Interesting to say the least. Or it could also be a matter of timing, given I've included scenes of Jerusalem in my latest novel, although set in the 16th century after the Ottoman Empire had taking control.
 
Another good show. This is a great show in general not to mention this book dandles a massive hot potato.

I remember a very dear family friend, Hussein, in front of the television at his house in Durham City, his head leaning on one hand, nursing his tinnitus and his rage and despair. 'Sadat is a traitor! Menachem Begin is a criminal. How could Sadat shake that man's hand?' It was 1977.

Our friends Hussein and Hanan were Palestinians who had come to Britain in the 50's as part of the Palestinian diaspora. They worked in the Arabic department in Durham Univesity. Hussein's home in Jaffa, a home of many generations had been confiscated and given to an incoming Jewish family. Hannan's parents had already left Palestine for Damascus. Of their two children, the elder, my lifelong friend (we gestated at the same time, heh) married an Englishman and has stayed here; the younger lives in Dubai and is married to a beautiful Palestinian lady and he vaccuums, shops, does whatever and is an uxoriously democratic as the best of western husbands.
My mother forgot once not to serve pork and cooked a joint of roast pork, she realized her mistake rather late, took Hussein in to the kitchen to confess.

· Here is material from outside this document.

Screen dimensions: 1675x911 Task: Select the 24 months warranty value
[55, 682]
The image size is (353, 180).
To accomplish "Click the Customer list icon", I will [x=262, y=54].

He gulped. Considered. 'I will say nothing,' he said. 'Do not worry about it. But please don't tell Hanan.'
Hanan: Mmmm, Ma-r-gar-et. This is really delicious! What is it?
Margaret: It's veal, Hanan-y. Veal.
Hanan: Oh, veal? (making mental note)

Some weeks later.

Hanan: Mar-ga-ret! I tried to get some of this veal. Very hard to get, so expensive. You spoiled us, my dear!